Senior Multimedia Reporter
Decades ago, Venezuelan-born Beatriz Ramoutarsingh built her life in T&T with her late husband, business magnate Jack Ramoutarsingh.
Yet today, she remains heartbroken for her brothers who are still residing in Venezuela. As Venezuelans headed for the polls yesterday on the referendum to claim Essiquebo, Ramoutarsingh said she was praying for peace in her homeland.
Speaking to Guardian Media exclusively on Saturday night, Ramoutarsingh revealed how worried she was about the possibility of further instability in her beloved Venezuela.
“They have no electricity and no water. Every day my family in Venezuela call to complain. It is so sad what happened, and I hope something happens for the betterment of all,” she said.
Asked about her fears about a possible war between Venezuela and Guyana, Ramoutarsingh said: “I don’t know what will happen. With President Maduro, you cannot foresee a future. You just have to wait and see.”
She urged both parties to pursue diplomatic channels but said the fact that President Nicolás Maduro proceeded with the referendum shows further instability will come.
“Everybody is worried about the outcome of this referendum. We want to find a solution because people are suffering badly. When people think of the amount of refugees coming here, everybody has to get out. “Venezuela is a beautiful country with so many natural resources. This man (Maduro) has given away the wealth of Venezuela,” she said.
Ramoutarsingh said while some of her siblings had migrated to T&T, her brothers and their wives were still in Venezuela. She said all the youth have left Venezuela because of the instability.
“The elderly ones are there and they are staying because they have property in Venezuela. If you leave your property unattended it’s gone, so that is why the older ones stay there,” she said.
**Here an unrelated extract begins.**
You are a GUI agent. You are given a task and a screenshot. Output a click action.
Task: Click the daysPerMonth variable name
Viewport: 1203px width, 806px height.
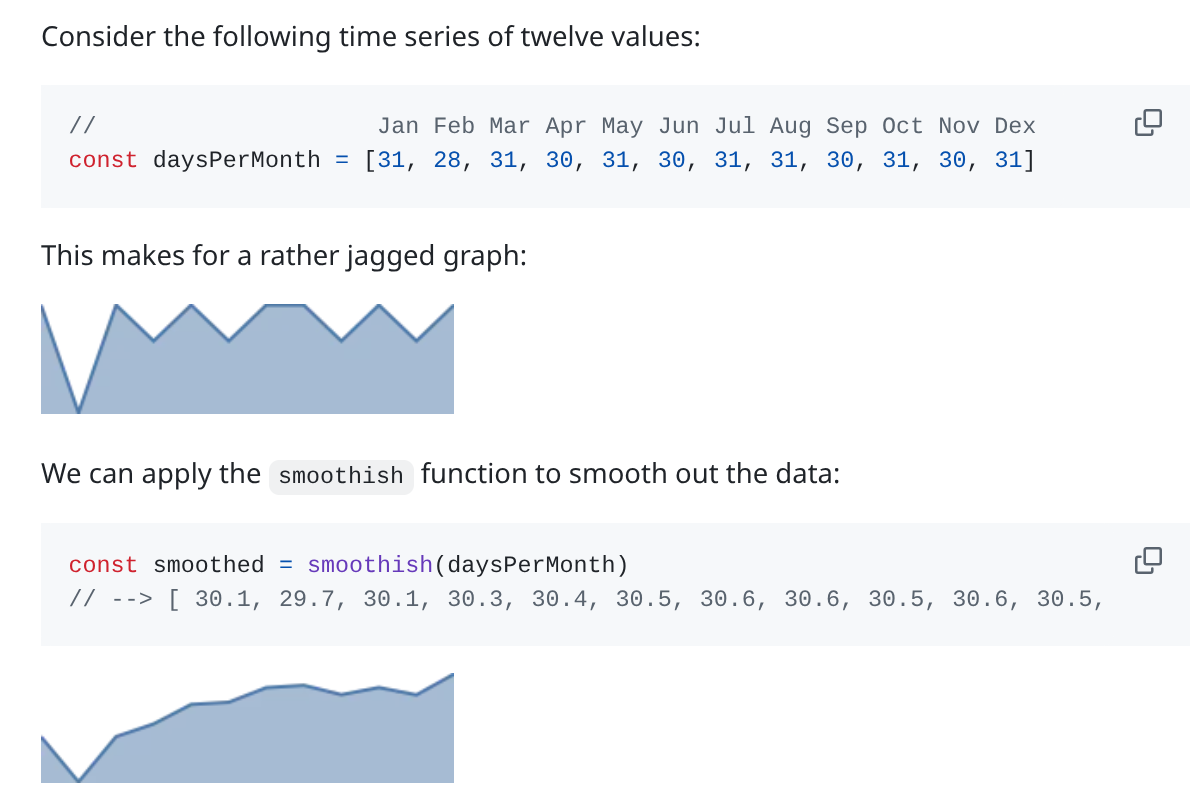tap(237, 160)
Ramoutarsingh said she prays every day for the situation in Venezuela to improve.
Co-ordinator of the La Romain Migrant Support Group Angie Ramnarine also told Guardian Media many migrants residing in T&T have been sending back additional goods for their families in Venezuela because of the recent tensions. She said while most people did not return to Venezuela to vote in the referendum, many were tried to make their families more comfortable by sending back food.